Una fortaleza junto a las olas: El castillo de Bebbanburg

El castillo de Bebbanburg

El castillo de Bebbanburg (o Bamburgh, como se lo nombra en la actualidad) es una de las fortalezas en apariencia inexpugnables de la parte noreste de Northumbria, hogar que fue cuna de reyes y guerreros. Cerca de ahí se encuentra Dunholm, otra de las fortificaciones de la zona y edificio central en la batalla más importante que relata la tercera novela de la saga,  Los Hombres del Norte.

Este también es el hogar de Uhthred, y la pieza de arquitectura que lo mueve como premio para su ráfaga de venganza.
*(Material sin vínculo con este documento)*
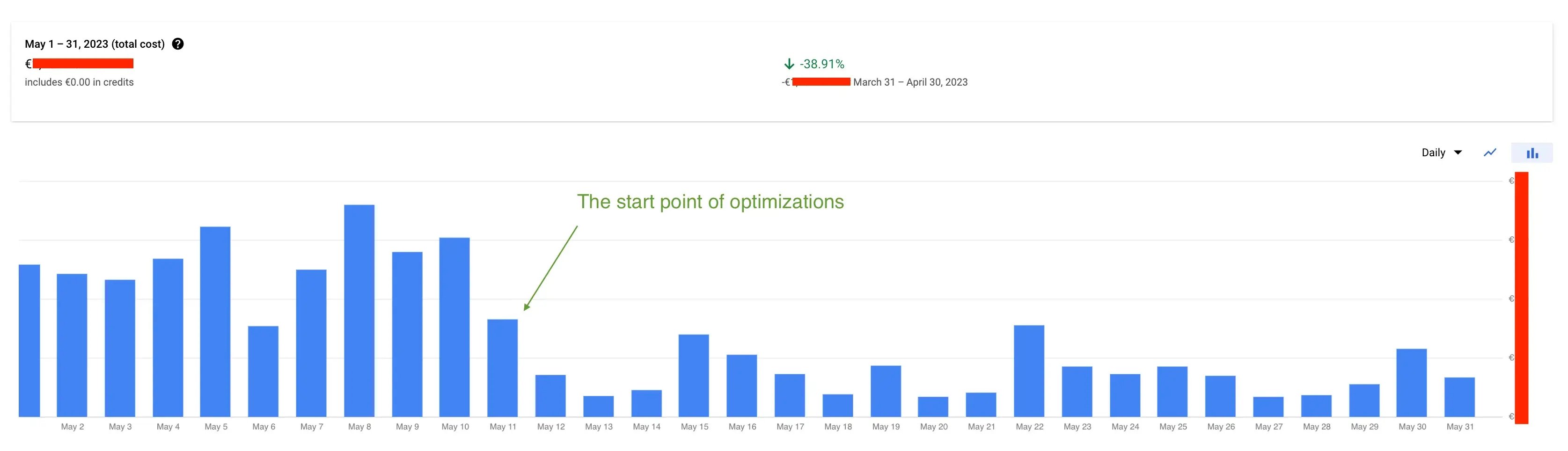The height and width of the screenshot is (451, 1568).
Task: Click the dropdown arrow next to Daily
Action: click(x=1458, y=153)
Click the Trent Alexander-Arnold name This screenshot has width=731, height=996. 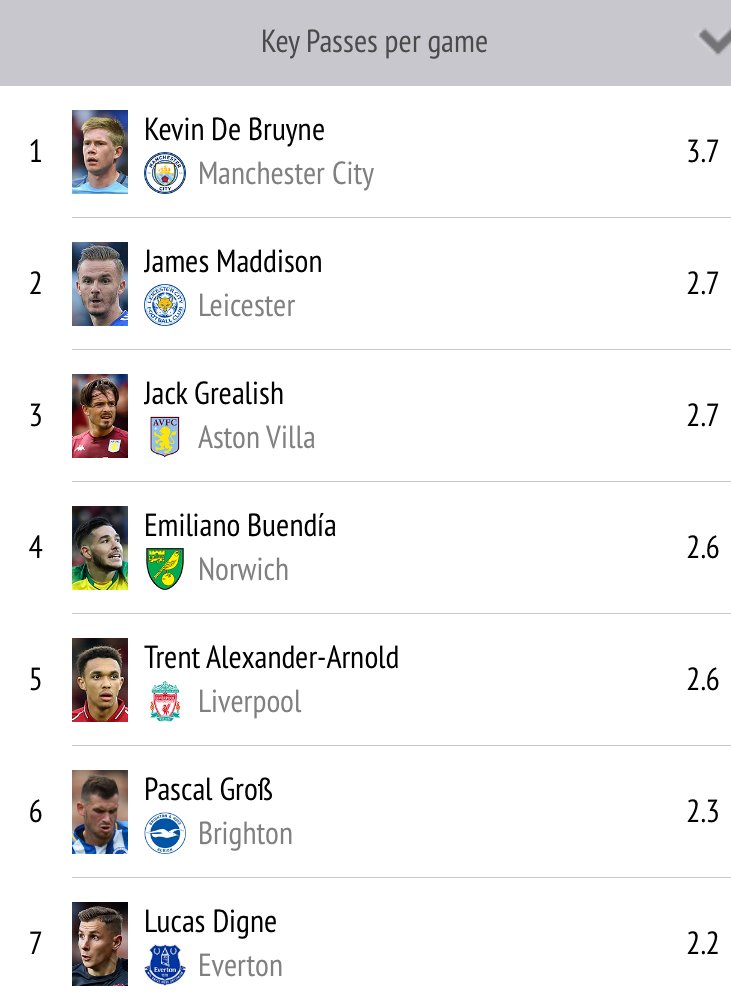coord(271,658)

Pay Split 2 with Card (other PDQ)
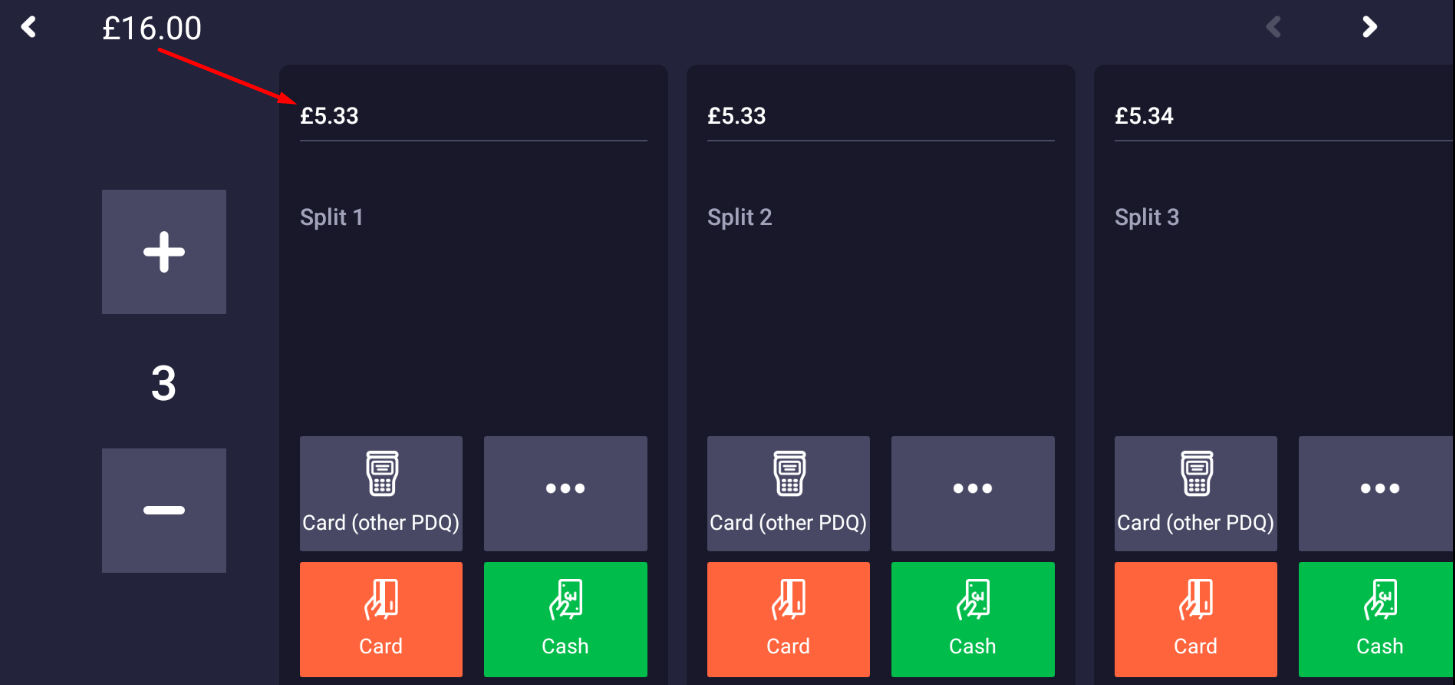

Recuperar la tierra que  le es propia por derecho de sangre.  Algo que no es tarea sencilla, cuando se supone que alcanza con apenas algunas decenas de hombres bien aprovisionados con agua y comida para repeler el ataque de un ejército con varios cientos de combatientes.

El nombre Bebbanburg viene de Bebba, la mujer que fue reina del lugar cuando los anglos lo capturaron y lo convirtieron al menos por algún tiempo en la capital de Bernicia.

Su posición elevada es parte de su ventaja estratégica, corona la base de una roca de basalto y el castillo mira directamente hacia el mar. Sus muros recibieron la violencia de numerosos ataques desde el siglo IV d.C., época en que los anglos lo edificaron cuando se establecieron en la zona.

En este mapa se puede ver su ubicación, un perfecto lugar para dominar la vista de la playa. Pueden alejarlo para tener una idea acerca de como es la zona.

¿Pero es verdaderamente infranqueable? Sabemos al menos por los registros históricos que los daneses entraron a la fortaleza a finales del siglo X d.C. Y que el castillo fue reconstruido, aunque sobre las bases del original que fue atacado por britanos en múltiples oportunidades después del periodo romano. Su forma anterior seguramente distaba en buena forma de la que conocemos hoy, probablemente con más empalizadas de tierra y madera.

Ya después y desde el periodo normando, el edificio pasó por las manos de varias familias de la nobleza. Ellas se desprendían de la propiedad al atravesar problemas financieros, hasta que en el siglo XIX fue comprado por el industrial William Armstrong, cuya familia aún mantiene el título de dominio.

¿Te habías imaginado algo parecido al leer la novela? ¿Que te parece el lugar?